There’s been talk recently of a resurgence of religion in what Jürgen Habermas has called the ‘post-secular society’. In this debate, it often seems that the longing to believe in something is mistaken for belief itself. But doesn’t longing mean that its object is not there? One might look to Indie Rock and Folk for examples of non-committal neo-spiritualities (take the mysticism surrounding Animal Collective), ditto for immersive group experiences that seem to take on ‘transcendental’ qualities. Just think of the over-popular cliché of the ‘congregation’ of dancers in a techno ‘temple’ where the DJ is kind of a high priest who administers the 4/4 sacrament from his DJ ‘pulpit’. What has all of this got to do with the minimal techno composer Hendrik Weber, better known as Pantha du Prince? He adds a religious spin to club culture, but in a different way.
For his new album Elements of Light (Rough Trade, 2013), Weber focuses on the sound of the ultimate spiritual instrument: bells. In Shang Dynasty China (1600–1027 BCE), they were already being used in religious rituals. Symbolizing transition, they served to communicate between this world and the world beyond. Long before Christian believers, Buddhist monks were called to prayer by tolling bells. Their sound also acted as a magic charm against storms and evil spirits.

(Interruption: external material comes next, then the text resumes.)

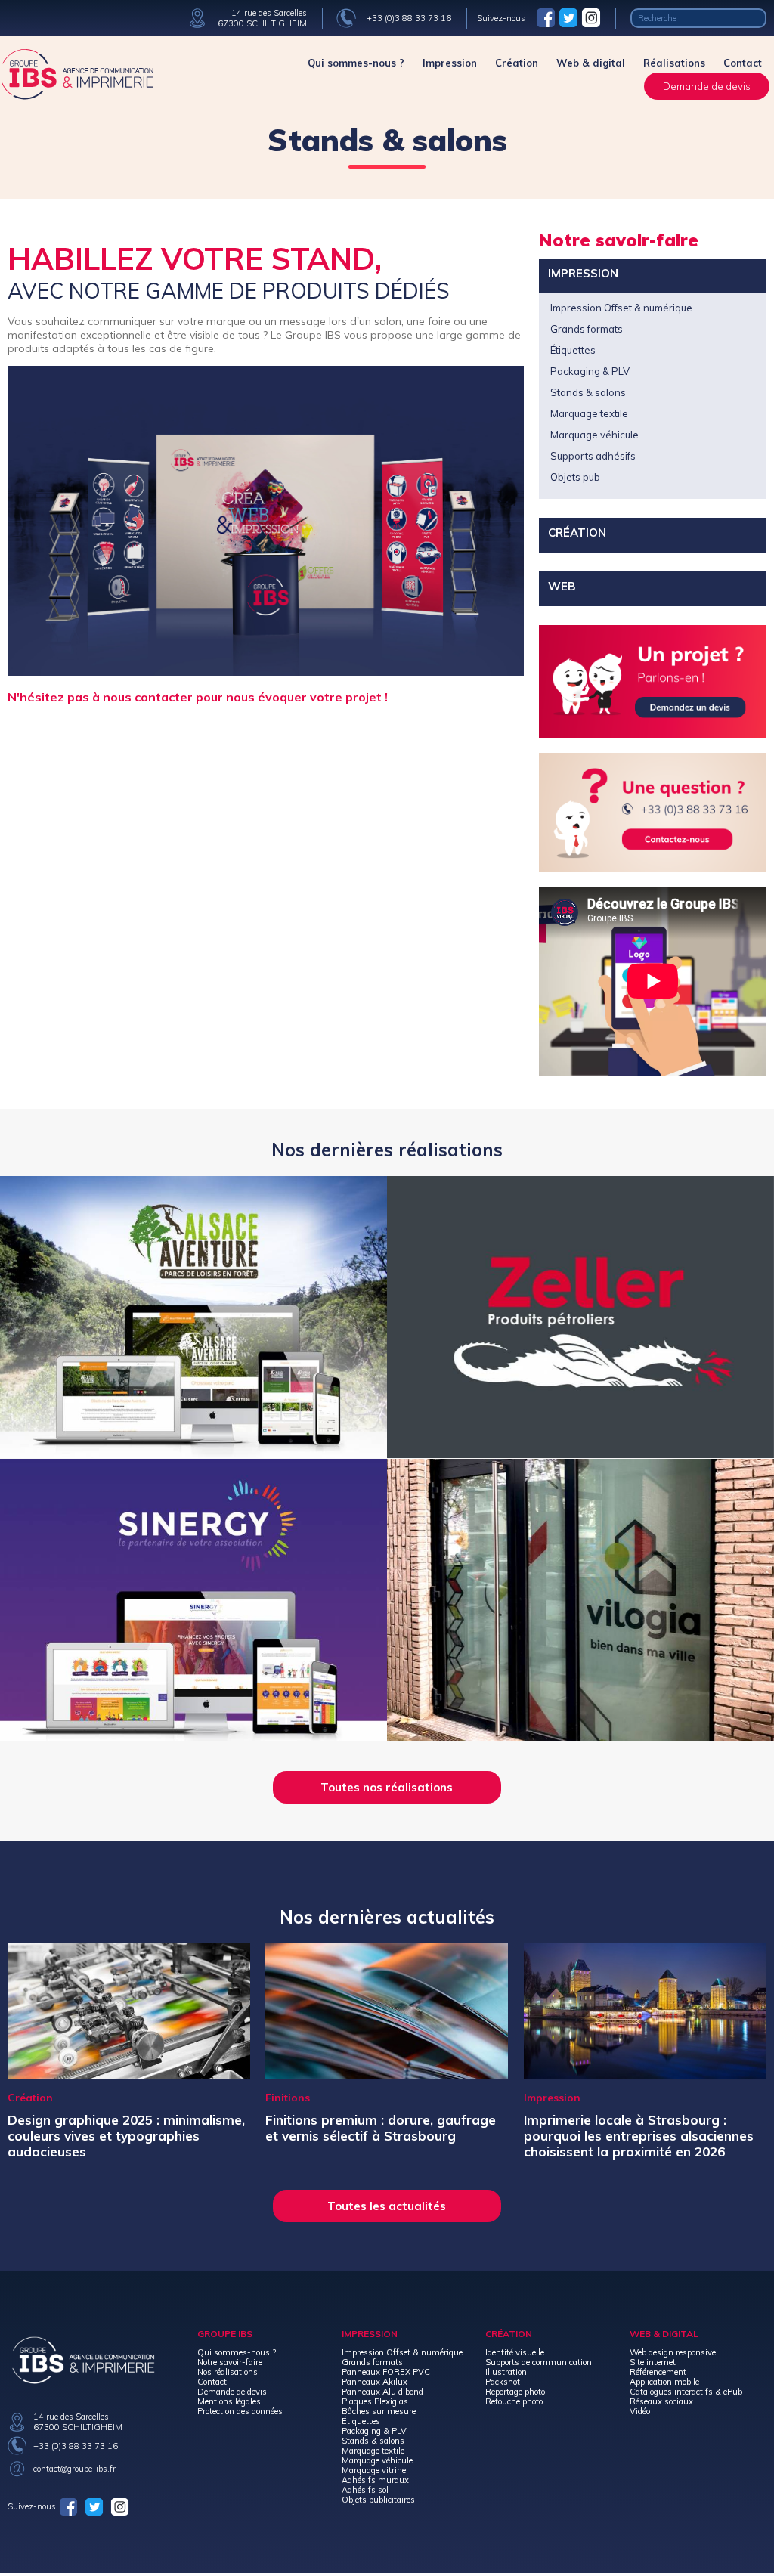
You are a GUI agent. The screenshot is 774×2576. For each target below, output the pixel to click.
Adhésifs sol (365, 2490)
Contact (742, 63)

Weber composed Elements of Light on his laptop and with the help of Norwegian composer Lars Petter Hagen, who orchestrated the score for live instruments, recorded it with the six-member ensemble from Oslo, The Bell Laboratory. Weber inscribes the work quite deliberately into a spiritual tradition, which is manifest both by the religious significance of its title (recalling the link between light and the divine in Christian and other religious traditions) and already in musicians’ dress: we see them posing in monk’s robes. Yet Weber is obviously a product of an enlightened tradition that cannot simply be renounced, even if one might not approve of some of its implications. It seems as if he is seeking access to the spiritual without relinquishing the analytical. This ambivalence between faith and knowledge is also reflected in the titles of the five movements of his new album, long, flowing sound textures of bells, percussion and electronic elements. He has called them Wave, Particle, Photon, Spectral Split and Quantum, using the terminology of physics to describe elements of light.
Listening to the album one hears a 64-bell carillon: a collection of variously sized bronze bells which is usually installed in a tower and which is played by hand on an organ-like keyboard. The keys, operated with considerable force by the carillonneur, are connected by wires to the clappers and hammers that strike the individual bells. Once the bells are struck, the development of the sound, with its overlapping and frequency modulation, can no longer be influenced. The carillon can be played but, unlike computer-generated sounds, it cannot be fully controlled.
Like the Romantics, who emphasized the passive receptivity of awed vision, Weber tries to approach the miraculous via such elements of unpredictability. His last Pantha du Prince album Black Noise (Rough Trade, 2010) was already permeated by romantic tranquility, including found sounds obtained by attaching contact microphones to natural objects, and field recordings made in woods and meadows. But the resulting acoustic treasures were later distorted and morphed in the studio; the distilled electroacoustic spirit got the club treatment.
Black Noise also made use of digital bell sounds. Working with actual bells on the new album signals an increased quest for authenticity. But contrary to the obscure murmurings in music writer Christoph Gurk’s promotional text for Elements of Light, the album neither features ‘invocations of supra-individual orders’ nor does it create a ‘world in which the author’s intentions play only a very limited part’. Rather than a mystical birthing of sound, the album is most definitely a man-made composition. Its acoustic material may be a little unruly, but the musical author is still on hand to organize it. Calling the carillon ‘one of the roots of aleatory music’ is also an exaggeration. If nothing but chance had prevailed here, Weber’s techno-bell-symphony would surely be a lot more difficult to listen to. In fact, in its non-ambient passages, Elements of Light seems not so far removed from common house albums: The bass drum kicks in time-honoured 4/4 measure, and most of the time Weber manages to avoid the album’s hypnotic minimalism à la Steve Reich from bordering on kitsch. But after the bombast and bluster of the concept, the posing and the costumes, the music itself seems almost incidental. And that is less than it deserves.